# TASK INSTRUCTIONS
Please reproduce all of the lines below, word for word and in full.

# GIVEN RECORDS
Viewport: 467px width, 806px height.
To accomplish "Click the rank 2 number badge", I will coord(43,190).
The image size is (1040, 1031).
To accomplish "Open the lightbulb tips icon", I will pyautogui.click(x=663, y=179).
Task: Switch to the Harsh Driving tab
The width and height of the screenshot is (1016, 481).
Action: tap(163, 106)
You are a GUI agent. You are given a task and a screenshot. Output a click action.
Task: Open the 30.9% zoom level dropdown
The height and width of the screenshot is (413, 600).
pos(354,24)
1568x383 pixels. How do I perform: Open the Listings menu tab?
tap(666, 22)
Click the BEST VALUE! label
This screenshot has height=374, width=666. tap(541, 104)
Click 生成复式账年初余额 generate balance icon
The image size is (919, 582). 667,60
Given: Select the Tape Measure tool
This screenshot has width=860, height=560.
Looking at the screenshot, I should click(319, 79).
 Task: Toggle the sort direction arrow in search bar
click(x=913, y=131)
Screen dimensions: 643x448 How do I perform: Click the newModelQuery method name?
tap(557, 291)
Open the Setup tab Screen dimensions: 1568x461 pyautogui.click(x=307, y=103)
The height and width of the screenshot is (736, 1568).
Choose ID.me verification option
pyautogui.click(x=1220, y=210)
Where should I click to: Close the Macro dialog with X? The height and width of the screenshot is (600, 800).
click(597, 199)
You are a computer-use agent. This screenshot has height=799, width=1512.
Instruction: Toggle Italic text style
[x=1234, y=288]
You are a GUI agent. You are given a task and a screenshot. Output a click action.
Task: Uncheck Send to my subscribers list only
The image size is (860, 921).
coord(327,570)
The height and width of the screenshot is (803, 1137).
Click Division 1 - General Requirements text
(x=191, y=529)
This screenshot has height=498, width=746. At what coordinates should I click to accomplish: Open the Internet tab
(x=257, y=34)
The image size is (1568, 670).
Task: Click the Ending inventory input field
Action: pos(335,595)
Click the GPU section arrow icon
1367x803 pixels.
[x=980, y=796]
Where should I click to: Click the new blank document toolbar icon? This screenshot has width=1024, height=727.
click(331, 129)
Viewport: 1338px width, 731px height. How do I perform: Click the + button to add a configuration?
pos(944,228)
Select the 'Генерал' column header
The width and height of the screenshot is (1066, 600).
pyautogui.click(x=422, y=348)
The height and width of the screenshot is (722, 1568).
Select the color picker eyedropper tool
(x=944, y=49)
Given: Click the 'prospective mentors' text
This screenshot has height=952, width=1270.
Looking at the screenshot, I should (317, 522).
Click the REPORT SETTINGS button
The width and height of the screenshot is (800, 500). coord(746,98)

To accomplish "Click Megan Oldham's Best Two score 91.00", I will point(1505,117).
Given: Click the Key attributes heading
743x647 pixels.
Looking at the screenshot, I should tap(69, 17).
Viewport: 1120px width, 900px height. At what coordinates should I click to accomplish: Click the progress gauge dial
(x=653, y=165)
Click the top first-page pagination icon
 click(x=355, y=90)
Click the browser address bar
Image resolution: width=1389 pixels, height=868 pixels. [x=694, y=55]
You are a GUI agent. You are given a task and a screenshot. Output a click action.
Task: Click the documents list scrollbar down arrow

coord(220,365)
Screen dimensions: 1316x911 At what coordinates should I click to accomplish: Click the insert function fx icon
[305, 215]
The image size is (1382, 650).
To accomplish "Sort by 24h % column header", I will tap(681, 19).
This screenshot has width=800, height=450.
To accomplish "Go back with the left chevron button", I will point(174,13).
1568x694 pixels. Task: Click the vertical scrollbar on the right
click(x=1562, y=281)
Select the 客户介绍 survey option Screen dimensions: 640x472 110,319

# RESPONSE
Viewport: 467px width, 806px height.
To accomplish "Click the rank 2 number badge", I will coord(43,190).
The image size is (1040, 1031).
To accomplish "Open the lightbulb tips icon", I will pyautogui.click(x=663, y=179).
Task: Switch to the Harsh Driving tab
The width and height of the screenshot is (1016, 481).
Action: tap(163, 106)
You are a GUI agent. You are given a task and a screenshot. Output a click action.
Task: Open the 30.9% zoom level dropdown
The height and width of the screenshot is (413, 600).
pos(354,24)
1568x383 pixels. How do I perform: Open the Listings menu tab?
tap(666, 22)
Click the BEST VALUE! label
This screenshot has height=374, width=666. tap(541, 104)
Click 生成复式账年初余额 generate balance icon
The image size is (919, 582). 667,60
Given: Select the Tape Measure tool
This screenshot has width=860, height=560.
Looking at the screenshot, I should click(319, 79).
 Task: Toggle the sort direction arrow in search bar
click(x=913, y=131)
Screen dimensions: 643x448 How do I perform: Click the newModelQuery method name?
tap(557, 291)
Open the Setup tab Screen dimensions: 1568x461 pyautogui.click(x=307, y=103)
The height and width of the screenshot is (736, 1568).
Choose ID.me verification option
pyautogui.click(x=1220, y=210)
Where should I click to: Close the Macro dialog with X? The height and width of the screenshot is (600, 800).
click(597, 199)
You are a computer-use agent. This screenshot has height=799, width=1512.
Instruction: Toggle Italic text style
[x=1234, y=288]
You are a GUI agent. You are given a task and a screenshot. Output a click action.
Task: Uncheck Send to my subscribers list only
The image size is (860, 921).
coord(327,570)
The height and width of the screenshot is (803, 1137).
Click Division 1 - General Requirements text
(x=191, y=529)
This screenshot has height=498, width=746. At what coordinates should I click to accomplish: Open the Internet tab
(x=257, y=34)
The image size is (1568, 670).
Task: Click the Ending inventory input field
Action: pos(335,595)
Click the GPU section arrow icon
1367x803 pixels.
[x=980, y=796]
Where should I click to: Click the new blank document toolbar icon? This screenshot has width=1024, height=727.
click(331, 129)
Viewport: 1338px width, 731px height. How do I perform: Click the + button to add a configuration?
pos(944,228)
Select the 'Генерал' column header
The width and height of the screenshot is (1066, 600).
pyautogui.click(x=422, y=348)
The height and width of the screenshot is (722, 1568).
Select the color picker eyedropper tool
(x=944, y=49)
Given: Click the 'prospective mentors' text
This screenshot has height=952, width=1270.
Looking at the screenshot, I should (317, 522).
Click the REPORT SETTINGS button
The width and height of the screenshot is (800, 500). coord(746,98)

To accomplish "Click Megan Oldham's Best Two score 91.00", I will point(1505,117).
Given: Click the Key attributes heading
743x647 pixels.
Looking at the screenshot, I should tap(69, 17).
Viewport: 1120px width, 900px height. At what coordinates should I click to accomplish: Click the progress gauge dial
(x=653, y=165)
Click the top first-page pagination icon
 click(x=355, y=90)
Click the browser address bar
Image resolution: width=1389 pixels, height=868 pixels. [x=694, y=55]
You are a GUI agent. You are given a task and a screenshot. Output a click action.
Task: Click the documents list scrollbar down arrow

coord(220,365)
Screen dimensions: 1316x911 At what coordinates should I click to accomplish: Click the insert function fx icon
[305, 215]
The image size is (1382, 650).
To accomplish "Sort by 24h % column header", I will tap(681, 19).
This screenshot has width=800, height=450.
To accomplish "Go back with the left chevron button", I will point(174,13).
1568x694 pixels. Task: Click the vertical scrollbar on the right
click(x=1562, y=281)
Select the 客户介绍 survey option Screen dimensions: 640x472 110,319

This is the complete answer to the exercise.